You are viewing a plain text version of this content. The canonical link for it is here.
Posted to common-user@hadoop.apache.org by Jeff Eastman <je...@collab.net> on 2008/01/16 18:32:41 UTC

Platform reliability with Hadoop

I've been running Hadoop 0.14.4 and, more recently, 0.15.2 on a dozen
machines in our CUBiT array for the last month. During this time I have
experienced two major data corruption losses on relatively small amounts
of data (<50gb) that make me wonder about the suitability of this
platform for hosting Hadoop. CUBiT is one of our products for managing a
pool of development servers, allowing developers to check out machines,
install various OS profiles on them and monitor their utilization via
the web. With most machines reporting very low utilization it seemed a
natural place to run Hadoop in the background.

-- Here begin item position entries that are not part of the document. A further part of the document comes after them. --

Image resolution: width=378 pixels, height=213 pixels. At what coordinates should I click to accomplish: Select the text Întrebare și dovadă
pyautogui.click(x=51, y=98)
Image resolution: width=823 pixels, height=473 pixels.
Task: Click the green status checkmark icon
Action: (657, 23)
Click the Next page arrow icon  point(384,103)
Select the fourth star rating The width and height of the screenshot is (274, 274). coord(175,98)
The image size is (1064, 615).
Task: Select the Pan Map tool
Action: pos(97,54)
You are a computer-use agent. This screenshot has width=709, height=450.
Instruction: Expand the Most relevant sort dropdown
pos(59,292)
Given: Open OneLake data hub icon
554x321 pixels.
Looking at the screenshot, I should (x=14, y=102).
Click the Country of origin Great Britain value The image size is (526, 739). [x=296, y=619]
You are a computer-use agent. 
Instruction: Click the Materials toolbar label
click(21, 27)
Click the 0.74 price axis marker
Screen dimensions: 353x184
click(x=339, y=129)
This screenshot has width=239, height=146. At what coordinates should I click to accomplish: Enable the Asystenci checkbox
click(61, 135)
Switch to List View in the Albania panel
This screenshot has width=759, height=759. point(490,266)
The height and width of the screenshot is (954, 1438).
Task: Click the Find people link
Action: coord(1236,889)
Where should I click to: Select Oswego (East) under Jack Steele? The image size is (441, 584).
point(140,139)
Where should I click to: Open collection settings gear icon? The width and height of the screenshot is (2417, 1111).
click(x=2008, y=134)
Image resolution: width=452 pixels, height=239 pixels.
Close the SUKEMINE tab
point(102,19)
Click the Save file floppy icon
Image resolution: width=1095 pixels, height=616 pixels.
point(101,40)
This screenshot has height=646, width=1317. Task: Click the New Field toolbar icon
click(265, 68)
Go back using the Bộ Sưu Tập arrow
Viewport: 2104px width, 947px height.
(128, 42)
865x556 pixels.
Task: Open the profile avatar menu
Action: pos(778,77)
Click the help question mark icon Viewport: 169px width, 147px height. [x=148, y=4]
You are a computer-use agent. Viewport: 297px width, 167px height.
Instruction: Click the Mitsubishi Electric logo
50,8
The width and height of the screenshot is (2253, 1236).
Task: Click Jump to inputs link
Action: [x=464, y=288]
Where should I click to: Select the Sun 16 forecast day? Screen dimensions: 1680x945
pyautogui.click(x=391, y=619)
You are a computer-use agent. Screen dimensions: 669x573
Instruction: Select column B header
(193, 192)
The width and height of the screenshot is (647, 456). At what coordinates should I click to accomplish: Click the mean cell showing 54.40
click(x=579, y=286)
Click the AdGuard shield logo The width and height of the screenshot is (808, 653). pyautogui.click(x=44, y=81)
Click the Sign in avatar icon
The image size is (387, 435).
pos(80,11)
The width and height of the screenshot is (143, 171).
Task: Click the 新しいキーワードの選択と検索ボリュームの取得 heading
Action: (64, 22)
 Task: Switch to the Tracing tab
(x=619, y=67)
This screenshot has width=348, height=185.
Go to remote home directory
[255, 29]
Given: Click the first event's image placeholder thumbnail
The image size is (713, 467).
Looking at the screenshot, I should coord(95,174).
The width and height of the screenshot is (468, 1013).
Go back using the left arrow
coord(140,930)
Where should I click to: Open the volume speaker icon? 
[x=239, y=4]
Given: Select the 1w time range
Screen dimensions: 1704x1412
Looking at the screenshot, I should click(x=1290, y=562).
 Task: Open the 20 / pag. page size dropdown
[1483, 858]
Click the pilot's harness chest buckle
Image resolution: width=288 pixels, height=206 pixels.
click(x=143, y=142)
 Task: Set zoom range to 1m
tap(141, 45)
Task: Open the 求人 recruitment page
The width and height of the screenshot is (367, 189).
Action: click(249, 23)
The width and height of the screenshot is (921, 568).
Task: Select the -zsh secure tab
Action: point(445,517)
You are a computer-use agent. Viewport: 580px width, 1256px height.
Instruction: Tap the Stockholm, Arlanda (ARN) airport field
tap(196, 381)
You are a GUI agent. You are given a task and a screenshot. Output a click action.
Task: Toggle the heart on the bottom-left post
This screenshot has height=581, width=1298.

I have an NFS-mounted
account on all of the machines and have installed Hadoop there. The DFS
is stored in /tmp on each box. The developers who own the machines
occasionally reboot and reprofile them, but this occurs infrequently and
does not clobber /tmp. Hadoop is designed to deal with slave failures of
this nature, though this platform may well be an acid test.

 

My initial cloud was configured for replication factor of 3 and I have
increased that now to 4 in hopes of improving data reliability in the
face of these more-prevalent slave outages. Ted Dunning has suggested
aggressive rebalancing in his recent posts and I have done this by
increasing replication to 5 (from 3) and then dropping it to 4. Are
there other rebalancing or configuration techniques that might improve
my data reliability? Or, is this platform just too unstable to be a good
fit for Hadoop?

 

Jeff